Could you give the entries again, exactly as written?

'''

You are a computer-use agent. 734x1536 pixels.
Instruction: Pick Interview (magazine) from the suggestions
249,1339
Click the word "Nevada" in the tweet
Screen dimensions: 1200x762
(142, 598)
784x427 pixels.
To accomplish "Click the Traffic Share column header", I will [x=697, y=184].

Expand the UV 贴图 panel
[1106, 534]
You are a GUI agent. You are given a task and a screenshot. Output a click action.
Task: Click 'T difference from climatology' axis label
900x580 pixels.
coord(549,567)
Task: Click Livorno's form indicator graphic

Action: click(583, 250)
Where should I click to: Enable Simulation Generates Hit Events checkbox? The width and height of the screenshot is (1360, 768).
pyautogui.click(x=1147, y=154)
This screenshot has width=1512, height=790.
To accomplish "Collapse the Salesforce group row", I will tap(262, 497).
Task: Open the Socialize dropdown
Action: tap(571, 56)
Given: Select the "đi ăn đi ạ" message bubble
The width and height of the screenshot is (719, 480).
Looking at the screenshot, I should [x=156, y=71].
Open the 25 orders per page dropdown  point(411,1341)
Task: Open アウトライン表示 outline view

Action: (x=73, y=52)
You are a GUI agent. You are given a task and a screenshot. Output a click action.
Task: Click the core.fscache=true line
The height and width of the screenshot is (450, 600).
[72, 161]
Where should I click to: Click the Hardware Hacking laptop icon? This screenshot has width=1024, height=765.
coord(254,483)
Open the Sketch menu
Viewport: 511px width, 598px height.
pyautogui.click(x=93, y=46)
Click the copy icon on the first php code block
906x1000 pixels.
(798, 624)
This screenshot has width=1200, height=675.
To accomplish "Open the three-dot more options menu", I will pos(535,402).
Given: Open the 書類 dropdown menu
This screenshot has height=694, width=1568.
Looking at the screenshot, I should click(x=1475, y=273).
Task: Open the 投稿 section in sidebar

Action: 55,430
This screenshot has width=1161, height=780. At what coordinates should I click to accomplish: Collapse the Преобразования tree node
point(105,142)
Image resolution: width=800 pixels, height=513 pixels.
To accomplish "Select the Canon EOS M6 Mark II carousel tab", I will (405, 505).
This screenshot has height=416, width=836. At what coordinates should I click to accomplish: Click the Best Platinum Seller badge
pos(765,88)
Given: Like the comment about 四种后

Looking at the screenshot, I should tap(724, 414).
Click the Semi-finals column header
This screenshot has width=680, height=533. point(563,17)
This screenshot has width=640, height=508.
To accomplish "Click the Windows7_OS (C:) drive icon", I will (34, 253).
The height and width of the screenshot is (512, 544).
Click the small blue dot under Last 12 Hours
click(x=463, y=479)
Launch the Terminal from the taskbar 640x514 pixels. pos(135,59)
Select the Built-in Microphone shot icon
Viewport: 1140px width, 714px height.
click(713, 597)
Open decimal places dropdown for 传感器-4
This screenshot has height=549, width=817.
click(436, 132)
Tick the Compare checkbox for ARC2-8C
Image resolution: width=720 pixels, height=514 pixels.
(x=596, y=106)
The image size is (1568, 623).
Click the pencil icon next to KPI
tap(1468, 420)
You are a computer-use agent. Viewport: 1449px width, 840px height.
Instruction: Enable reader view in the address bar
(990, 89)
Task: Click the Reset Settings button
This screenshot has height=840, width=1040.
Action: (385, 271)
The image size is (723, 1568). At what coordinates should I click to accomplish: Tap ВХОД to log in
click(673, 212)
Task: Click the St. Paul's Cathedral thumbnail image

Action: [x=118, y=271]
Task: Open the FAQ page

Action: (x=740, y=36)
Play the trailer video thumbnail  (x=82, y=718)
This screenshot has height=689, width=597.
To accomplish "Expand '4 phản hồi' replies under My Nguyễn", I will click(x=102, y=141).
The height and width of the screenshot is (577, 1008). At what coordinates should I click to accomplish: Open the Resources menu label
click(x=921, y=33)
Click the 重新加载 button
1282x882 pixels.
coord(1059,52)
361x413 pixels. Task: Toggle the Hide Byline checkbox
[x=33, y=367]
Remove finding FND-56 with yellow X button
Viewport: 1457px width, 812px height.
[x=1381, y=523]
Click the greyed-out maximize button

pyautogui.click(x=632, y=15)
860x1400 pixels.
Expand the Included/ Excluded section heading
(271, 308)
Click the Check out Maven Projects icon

'''

Solution ::
You are a computer-use agent. 734x1536 pixels.
Instruction: Pick Interview (magazine) from the suggestions
249,1339
Click the word "Nevada" in the tweet
Screen dimensions: 1200x762
(142, 598)
784x427 pixels.
To accomplish "Click the Traffic Share column header", I will [x=697, y=184].

Expand the UV 贴图 panel
[1106, 534]
You are a GUI agent. You are given a task and a screenshot. Output a click action.
Task: Click 'T difference from climatology' axis label
900x580 pixels.
coord(549,567)
Task: Click Livorno's form indicator graphic

Action: click(583, 250)
Where should I click to: Enable Simulation Generates Hit Events checkbox? The width and height of the screenshot is (1360, 768).
pyautogui.click(x=1147, y=154)
This screenshot has width=1512, height=790.
To accomplish "Collapse the Salesforce group row", I will tap(262, 497).
Task: Open the Socialize dropdown
Action: tap(571, 56)
Given: Select the "đi ăn đi ạ" message bubble
The width and height of the screenshot is (719, 480).
Looking at the screenshot, I should [x=156, y=71].
Open the 25 orders per page dropdown  point(411,1341)
Task: Open アウトライン表示 outline view

Action: (x=73, y=52)
You are a GUI agent. You are given a task and a screenshot. Output a click action.
Task: Click the core.fscache=true line
The height and width of the screenshot is (450, 600).
[72, 161]
Where should I click to: Click the Hardware Hacking laptop icon? This screenshot has width=1024, height=765.
coord(254,483)
Open the Sketch menu
Viewport: 511px width, 598px height.
pyautogui.click(x=93, y=46)
Click the copy icon on the first php code block
906x1000 pixels.
(798, 624)
This screenshot has width=1200, height=675.
To accomplish "Open the three-dot more options menu", I will pos(535,402).
Given: Open the 書類 dropdown menu
This screenshot has height=694, width=1568.
Looking at the screenshot, I should click(x=1475, y=273).
Task: Open the 投稿 section in sidebar

Action: 55,430
This screenshot has width=1161, height=780. At what coordinates should I click to accomplish: Collapse the Преобразования tree node
point(105,142)
Image resolution: width=800 pixels, height=513 pixels.
To accomplish "Select the Canon EOS M6 Mark II carousel tab", I will (405, 505).
This screenshot has height=416, width=836. At what coordinates should I click to accomplish: Click the Best Platinum Seller badge
pos(765,88)
Given: Like the comment about 四种后

Looking at the screenshot, I should tap(724, 414).
Click the Semi-finals column header
This screenshot has width=680, height=533. point(563,17)
This screenshot has width=640, height=508.
To accomplish "Click the Windows7_OS (C:) drive icon", I will (34, 253).
The height and width of the screenshot is (512, 544).
Click the small blue dot under Last 12 Hours
click(x=463, y=479)
Launch the Terminal from the taskbar 640x514 pixels. pos(135,59)
Select the Built-in Microphone shot icon
Viewport: 1140px width, 714px height.
click(713, 597)
Open decimal places dropdown for 传感器-4
This screenshot has height=549, width=817.
click(436, 132)
Tick the Compare checkbox for ARC2-8C
Image resolution: width=720 pixels, height=514 pixels.
(x=596, y=106)
The image size is (1568, 623).
Click the pencil icon next to KPI
tap(1468, 420)
You are a computer-use agent. Viewport: 1449px width, 840px height.
Instruction: Enable reader view in the address bar
(990, 89)
Task: Click the Reset Settings button
This screenshot has height=840, width=1040.
Action: (385, 271)
The image size is (723, 1568). At what coordinates should I click to accomplish: Tap ВХОД to log in
click(673, 212)
Task: Click the St. Paul's Cathedral thumbnail image

Action: [x=118, y=271]
Task: Open the FAQ page

Action: (x=740, y=36)
Play the trailer video thumbnail  (x=82, y=718)
This screenshot has height=689, width=597.
To accomplish "Expand '4 phản hồi' replies under My Nguyễn", I will click(x=102, y=141).
The height and width of the screenshot is (577, 1008). At what coordinates should I click to accomplish: Open the Resources menu label
click(x=921, y=33)
Click the 重新加载 button
1282x882 pixels.
coord(1059,52)
361x413 pixels. Task: Toggle the Hide Byline checkbox
[x=33, y=367]
Remove finding FND-56 with yellow X button
Viewport: 1457px width, 812px height.
[x=1381, y=523]
Click the greyed-out maximize button

pyautogui.click(x=632, y=15)
860x1400 pixels.
Expand the Included/ Excluded section heading
(271, 308)
Click the Check out Maven Projects icon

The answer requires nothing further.